Test Data Release Time

Hi,
May I know, when would you release the test data !

Best,

I’m thinking I’ll have it up around 15:00 UTC

I was wondering why we would not see the results on test-data? This means that we have only one chance for test-data submission not as many as stated in the rules page. Suppose, our model over-fitted on the test data for any reason, how we can get aware of that? Normally, in other challenges you have some limited number of submissions like 2-3 on test-data to ensure your model correctness. In this way, the participants can get feedback of their results and probably tune their model, on the other hand it also avoid any leader-board probing or any other type of heave hyperparamaters tuning.

I’ve seen both methods used in past challenges. This is by far the issue that we’ve gotten the most pushback on for the challenge design. I understand the anxiety on the part of the competitors, since if there’s some book-keeping error, you effectively “miss your shot” at competing in the official challenge.

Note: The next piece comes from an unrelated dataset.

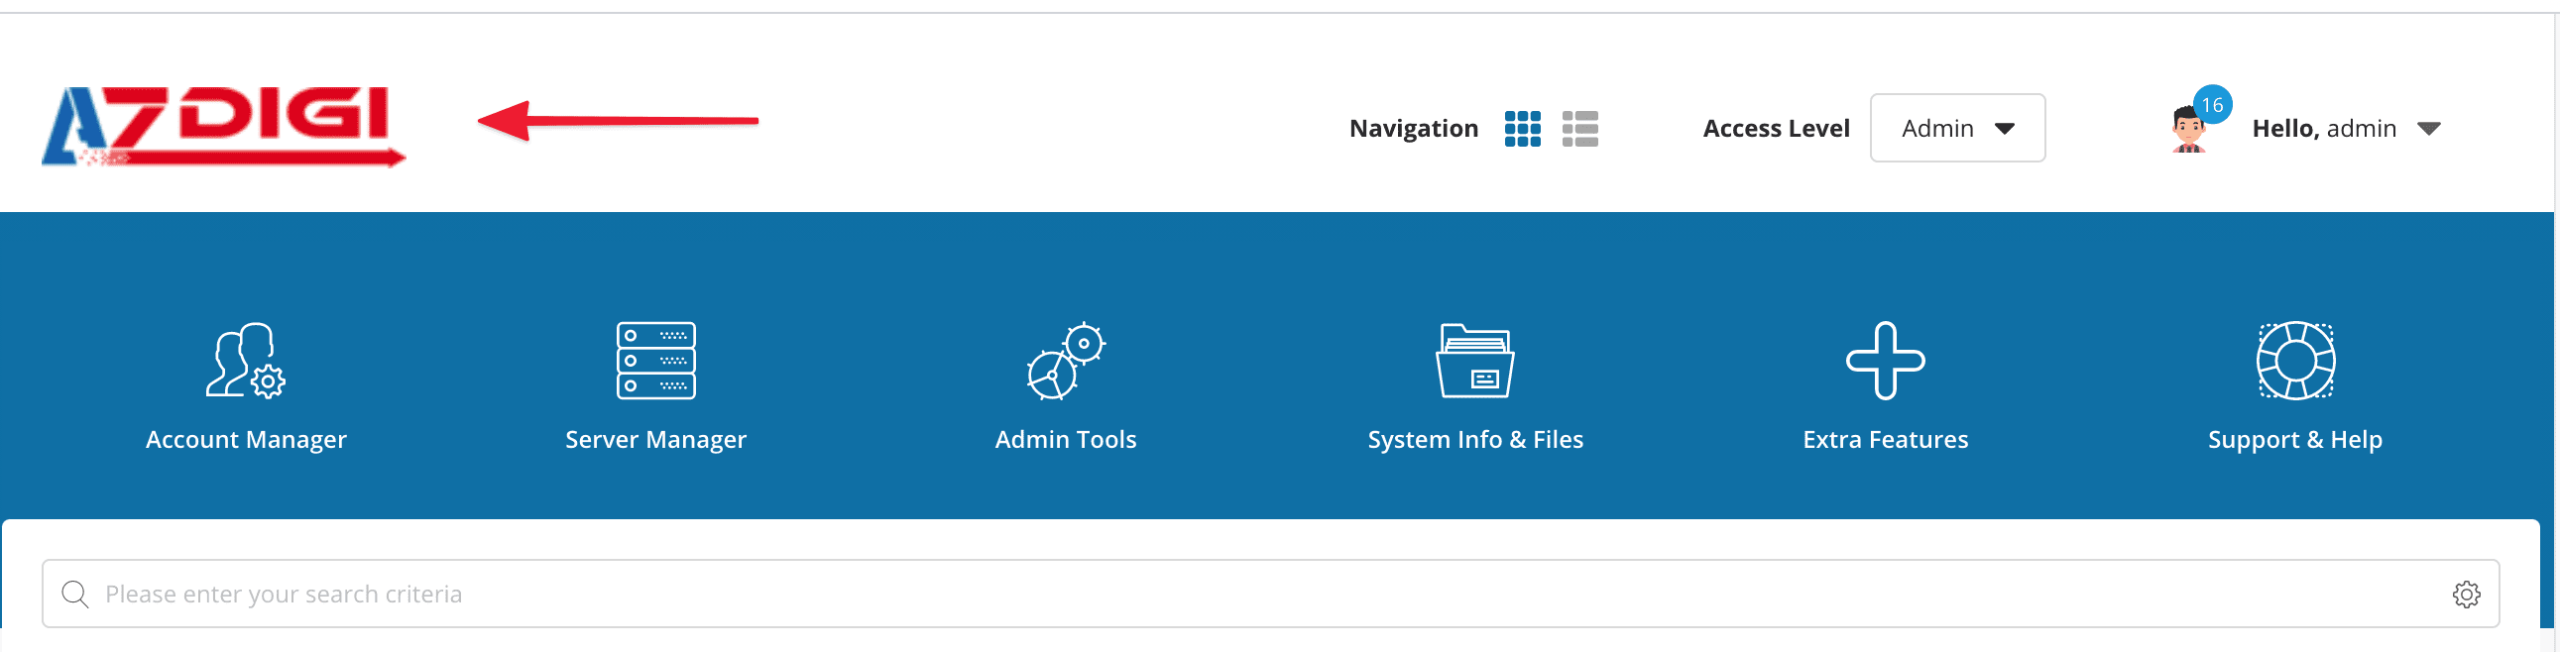The image size is (2560, 652).
Task: Open search settings gear in search bar
Action: (2466, 594)
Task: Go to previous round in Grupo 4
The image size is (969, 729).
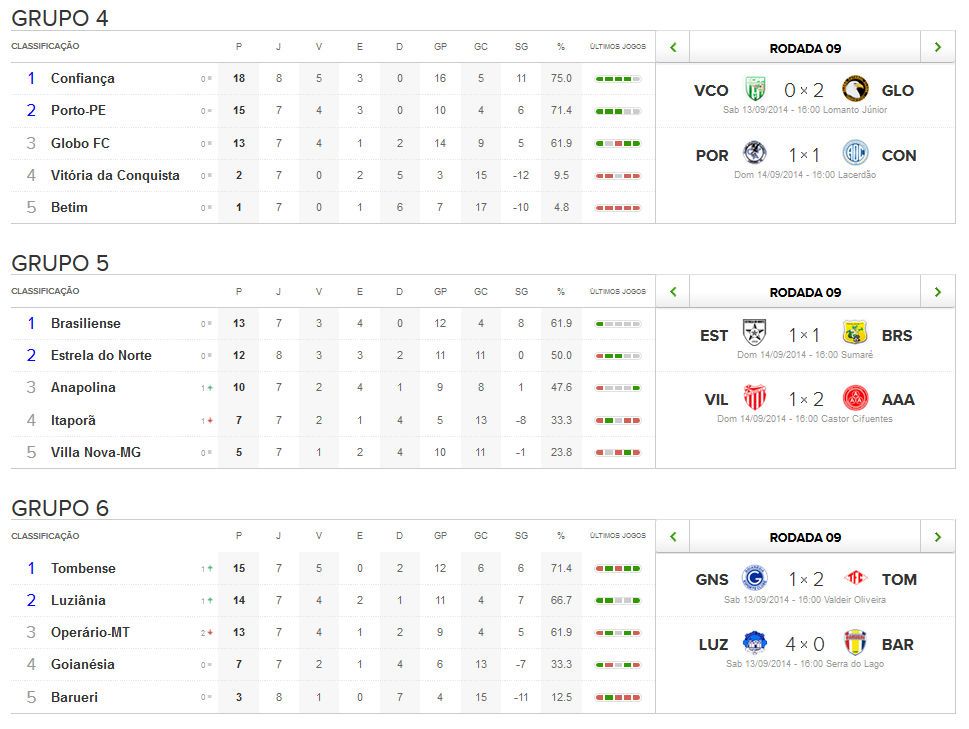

Unfortunately, the infrastructure at grand-challenge.org only allows for a daily submission limit, so allowing only 2-3 submissions over the course of two weeks is not possible.

Perhaps what we could do is privately contact competitors after each submission and ask whether they would like to hear their score. Scores would be provided only twice, and they could keep submitting after that, but they would not be told their score.

Does that sound like a reasonable solution?

2 Likes

@neheller this is an awesome solution. Twice is more than enough I guess to be sure everything works well.

@Aramis_Vesal, as a small compromise, the scores we provide will be for a randomly selected 45 of the test set. This should still serve the purpose while keeping us in adherence with the recommended practices from this 2018 MICCAI paper on the topic.

Thanks for your feedback on this.

Hellow, I want to ask a question of the final prediction submiting. Which size of the prediction we can submite?For the image size is too large to train the model,we must resize the image to smaller.So we get the final prediction is smaller than the original image.Can we submite the small size result?

No, you’ll have to transform your predictions to the original size of the data. Something like bi/trilinear interpolation would probably work just fine for this.